** LISTE DES DONNÉES **
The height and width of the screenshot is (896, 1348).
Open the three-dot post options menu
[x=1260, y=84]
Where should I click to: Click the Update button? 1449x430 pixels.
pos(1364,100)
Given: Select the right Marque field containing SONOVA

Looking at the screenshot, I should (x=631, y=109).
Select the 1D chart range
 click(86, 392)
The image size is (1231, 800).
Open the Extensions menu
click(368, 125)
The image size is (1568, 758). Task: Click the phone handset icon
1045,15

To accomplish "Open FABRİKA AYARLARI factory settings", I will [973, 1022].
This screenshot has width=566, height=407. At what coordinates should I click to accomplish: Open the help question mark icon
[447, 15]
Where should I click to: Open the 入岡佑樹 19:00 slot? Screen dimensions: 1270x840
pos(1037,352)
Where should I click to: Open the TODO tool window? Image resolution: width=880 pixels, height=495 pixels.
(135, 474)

** VOS CONSIGNES **
Mettez à jour les lignes ci-dessus en substituant "panel" à "menu" dans l'ensemble des entrées. Laissez tout le reste tel quel.

** CORRIGÉ DE L'EXERCICE **
The height and width of the screenshot is (896, 1348).
Open the three-dot post options panel
[x=1260, y=84]
Where should I click to: Click the Update button? 1449x430 pixels.
pos(1364,100)
Given: Select the right Marque field containing SONOVA

Looking at the screenshot, I should (x=631, y=109).
Select the 1D chart range
 click(86, 392)
The image size is (1231, 800).
Open the Extensions panel
click(368, 125)
The image size is (1568, 758). Task: Click the phone handset icon
1045,15

To accomplish "Open FABRİKA AYARLARI factory settings", I will [973, 1022].
This screenshot has width=566, height=407. At what coordinates should I click to accomplish: Open the help question mark icon
[447, 15]
Where should I click to: Open the 入岡佑樹 19:00 slot? Screen dimensions: 1270x840
pos(1037,352)
Where should I click to: Open the TODO tool window? Image resolution: width=880 pixels, height=495 pixels.
(135, 474)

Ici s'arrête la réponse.